### Exercise brief
Write down the listing again exactly as it appears below, without its pictures.

### Record extracts
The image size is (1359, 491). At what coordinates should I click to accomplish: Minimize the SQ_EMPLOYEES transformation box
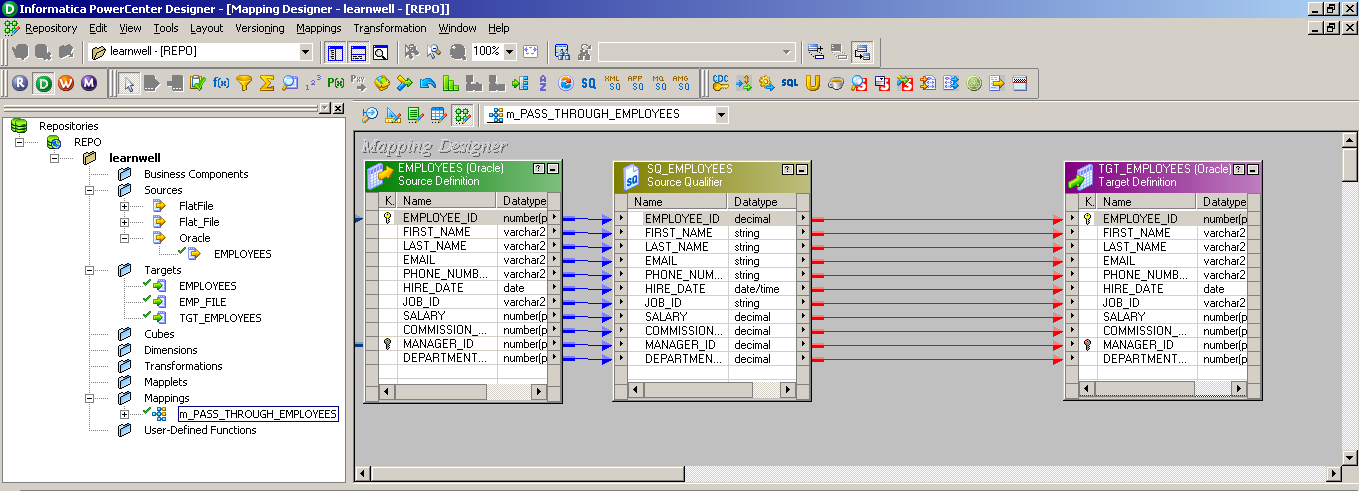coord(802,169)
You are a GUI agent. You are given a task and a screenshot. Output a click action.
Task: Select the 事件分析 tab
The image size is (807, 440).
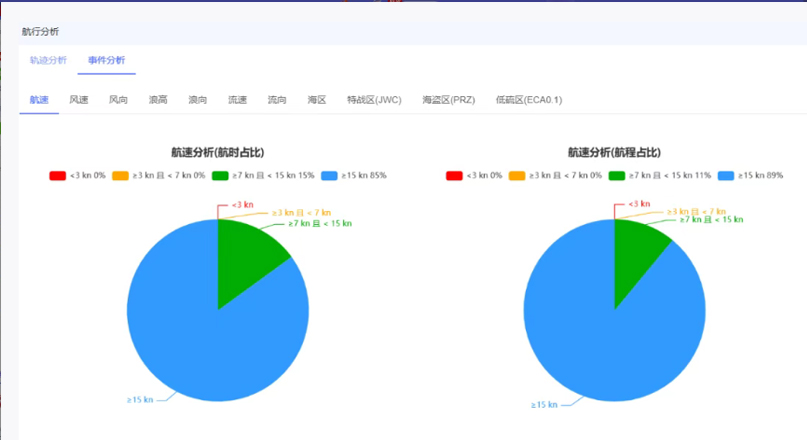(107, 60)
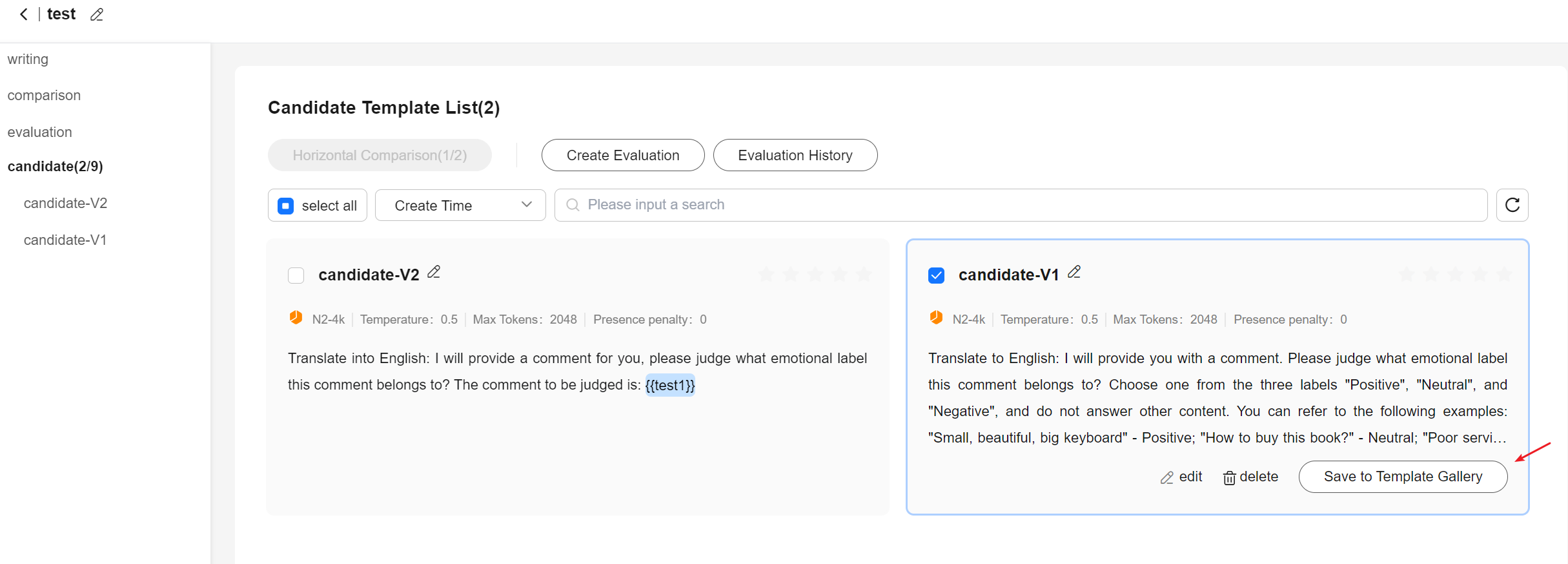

### Answer below
The image size is (1359, 491). At what coordinates should I click to accomplish: Minimize the SQ_EMPLOYEES transformation box
coord(802,169)
You are a GUI agent. You are given a task and a screenshot. Output a click action.
Task: Select the 事件分析 tab
The image size is (807, 440).
(107, 60)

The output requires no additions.